One kind soul willing to help doesn’t outweigh the condemnation, subtle or obvious, of an entire society.
One of the best mothers I know recently told me how, when their first child was born, her husband couldn’t understand what she did with her days. She left him alone in charge of the baby for a day, and he never again asked why the laundry wasn’t done or the dishes washed. He got it. He could support her more effectively then, because he knew what she was going through. There was no longer a need for blame or argument.
Compassion is the only thing that will end abortion. Compassion for the mothers, compassion for the children.
The only way for these kids to live is if we, as a community, as a society, step up and create a place for them. If every child conceived has a home to go to, biological or not. If all medical problems are treated, paid for or not. If prenatal visits are provided, if she won’t lose her job for maternity leave, if her friends and even strangers stand by her, if adoption is a sure way to find a safe family home for her child. If and only if.
No problem affects just one person.
If a woman is pregnant and unprepared, if a child is born with an illness, if someone needs a home, that ends up affecting everyone. All this talk about socialism etc is ridiculous. We live in one world. We share ONE world. So someone with a mental illness who’s begging on a streetcorner instead of being cared for somewhere safe and warm is our problem. A kid who’s born with no one prepared to raise him is our problem. And a young mother-to-be who’s not ready to raise a child, either on her own or at all, is our problem.

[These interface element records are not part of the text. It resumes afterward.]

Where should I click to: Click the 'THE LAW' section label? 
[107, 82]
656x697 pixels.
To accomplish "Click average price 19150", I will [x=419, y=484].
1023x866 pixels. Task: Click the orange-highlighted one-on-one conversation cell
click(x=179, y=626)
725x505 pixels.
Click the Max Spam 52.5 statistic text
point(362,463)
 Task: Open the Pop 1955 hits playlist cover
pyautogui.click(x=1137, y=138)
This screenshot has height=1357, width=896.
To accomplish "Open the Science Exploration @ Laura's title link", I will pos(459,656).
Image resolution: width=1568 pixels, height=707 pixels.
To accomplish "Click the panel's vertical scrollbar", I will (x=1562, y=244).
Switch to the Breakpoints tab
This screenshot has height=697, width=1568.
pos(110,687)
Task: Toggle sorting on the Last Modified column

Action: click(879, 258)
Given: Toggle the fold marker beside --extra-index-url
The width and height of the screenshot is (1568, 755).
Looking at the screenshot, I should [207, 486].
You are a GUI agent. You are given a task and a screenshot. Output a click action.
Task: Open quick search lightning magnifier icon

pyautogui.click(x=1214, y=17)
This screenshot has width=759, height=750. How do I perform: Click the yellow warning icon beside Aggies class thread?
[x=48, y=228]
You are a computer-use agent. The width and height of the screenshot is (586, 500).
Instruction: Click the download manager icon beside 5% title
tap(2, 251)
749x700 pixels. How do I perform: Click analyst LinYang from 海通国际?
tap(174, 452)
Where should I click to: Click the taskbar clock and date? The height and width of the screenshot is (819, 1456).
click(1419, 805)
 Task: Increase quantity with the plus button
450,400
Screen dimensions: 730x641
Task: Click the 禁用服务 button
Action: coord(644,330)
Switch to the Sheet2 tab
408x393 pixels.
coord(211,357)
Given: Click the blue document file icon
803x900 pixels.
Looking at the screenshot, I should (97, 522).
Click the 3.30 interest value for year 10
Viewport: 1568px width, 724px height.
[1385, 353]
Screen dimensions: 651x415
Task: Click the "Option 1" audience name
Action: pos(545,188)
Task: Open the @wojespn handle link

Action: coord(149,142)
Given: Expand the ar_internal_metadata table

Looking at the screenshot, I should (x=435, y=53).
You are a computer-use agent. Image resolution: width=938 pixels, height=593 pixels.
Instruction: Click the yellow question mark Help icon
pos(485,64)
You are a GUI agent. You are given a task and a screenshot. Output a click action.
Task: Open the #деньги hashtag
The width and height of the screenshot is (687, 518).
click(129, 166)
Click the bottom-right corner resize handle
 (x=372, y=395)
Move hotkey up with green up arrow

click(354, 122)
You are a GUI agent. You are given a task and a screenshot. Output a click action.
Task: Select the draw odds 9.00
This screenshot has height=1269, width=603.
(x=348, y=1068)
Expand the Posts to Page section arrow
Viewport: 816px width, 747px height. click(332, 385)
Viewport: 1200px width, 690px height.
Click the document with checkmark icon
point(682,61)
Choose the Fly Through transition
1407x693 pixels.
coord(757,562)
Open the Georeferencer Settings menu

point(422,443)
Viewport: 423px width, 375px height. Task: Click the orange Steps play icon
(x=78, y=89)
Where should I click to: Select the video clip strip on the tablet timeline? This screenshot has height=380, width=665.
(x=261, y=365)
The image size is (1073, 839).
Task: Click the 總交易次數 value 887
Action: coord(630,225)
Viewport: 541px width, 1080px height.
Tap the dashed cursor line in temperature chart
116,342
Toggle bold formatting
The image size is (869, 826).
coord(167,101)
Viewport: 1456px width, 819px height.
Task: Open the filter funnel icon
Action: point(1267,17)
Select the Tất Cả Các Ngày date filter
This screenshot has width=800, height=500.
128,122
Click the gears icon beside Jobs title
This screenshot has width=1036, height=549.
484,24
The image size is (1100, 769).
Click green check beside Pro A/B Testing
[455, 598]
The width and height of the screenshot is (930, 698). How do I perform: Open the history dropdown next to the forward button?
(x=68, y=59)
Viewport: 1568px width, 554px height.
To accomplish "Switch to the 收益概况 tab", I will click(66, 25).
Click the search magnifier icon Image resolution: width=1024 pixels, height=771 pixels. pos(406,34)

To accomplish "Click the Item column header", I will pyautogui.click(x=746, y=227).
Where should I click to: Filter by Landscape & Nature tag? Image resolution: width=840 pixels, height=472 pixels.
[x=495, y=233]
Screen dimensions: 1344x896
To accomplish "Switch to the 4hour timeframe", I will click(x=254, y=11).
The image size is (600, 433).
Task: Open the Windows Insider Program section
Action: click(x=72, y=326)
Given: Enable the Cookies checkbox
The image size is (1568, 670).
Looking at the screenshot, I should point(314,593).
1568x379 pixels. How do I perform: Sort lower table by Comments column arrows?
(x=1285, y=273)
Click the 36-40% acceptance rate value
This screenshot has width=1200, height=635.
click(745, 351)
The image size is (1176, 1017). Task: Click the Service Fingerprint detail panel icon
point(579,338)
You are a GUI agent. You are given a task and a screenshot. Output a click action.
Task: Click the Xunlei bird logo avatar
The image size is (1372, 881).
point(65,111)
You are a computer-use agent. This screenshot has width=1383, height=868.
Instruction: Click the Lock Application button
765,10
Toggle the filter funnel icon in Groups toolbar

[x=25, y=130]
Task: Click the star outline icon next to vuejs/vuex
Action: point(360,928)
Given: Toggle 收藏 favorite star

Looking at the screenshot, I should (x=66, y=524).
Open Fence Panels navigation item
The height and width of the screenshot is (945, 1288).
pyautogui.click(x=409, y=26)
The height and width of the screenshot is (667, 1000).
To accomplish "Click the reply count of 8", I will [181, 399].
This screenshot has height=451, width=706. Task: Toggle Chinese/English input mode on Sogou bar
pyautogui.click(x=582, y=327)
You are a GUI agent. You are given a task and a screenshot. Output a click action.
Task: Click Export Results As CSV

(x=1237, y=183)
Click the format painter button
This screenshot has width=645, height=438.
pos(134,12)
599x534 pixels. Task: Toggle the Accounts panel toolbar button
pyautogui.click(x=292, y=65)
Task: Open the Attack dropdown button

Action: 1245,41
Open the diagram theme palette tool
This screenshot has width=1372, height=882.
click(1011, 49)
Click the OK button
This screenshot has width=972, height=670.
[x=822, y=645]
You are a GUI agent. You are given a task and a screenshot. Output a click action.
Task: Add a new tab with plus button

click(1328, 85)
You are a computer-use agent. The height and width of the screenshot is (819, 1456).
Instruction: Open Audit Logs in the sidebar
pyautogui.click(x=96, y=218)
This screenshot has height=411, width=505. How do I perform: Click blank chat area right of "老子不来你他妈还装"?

A young woman having sex when she shouldn’t be is a problem, but it’s not the problem. Our lack of support for her, our disregard for her physical and emotional and mental and spiritual health? That’s the problem.
I look around me, everywhere, and I see these tiny people–children–becoming. Becoming bigger, becoming more skillful, becoming whatever-they-will-be, one step at a time. I don’t know what they’ll end up. K’s got a mechanical mind, she takes delight in figuring things out. B’s very particular, he knows what he wants, and he’s quite articulate about asking for it. N’s such a smiley itty bitty thing, so observant, so talkative even without words.
I don’t know what they’ll be, but it’s obvious they’ll be Something, they’ll make the world beautiful. This world will not be the same, because they are in it. They are already contributing, changing the lives of those around them for the better.
I wonder about the children who are not. What would they have done? If they’d have lived, how would they have affected the world?
“In the interest of full disclosure,” as a favorite college professor used to say, one of my most beloved friends lost two children this year–one to abortion, one to miscarriage. And every day I think of them, and wonder–if only.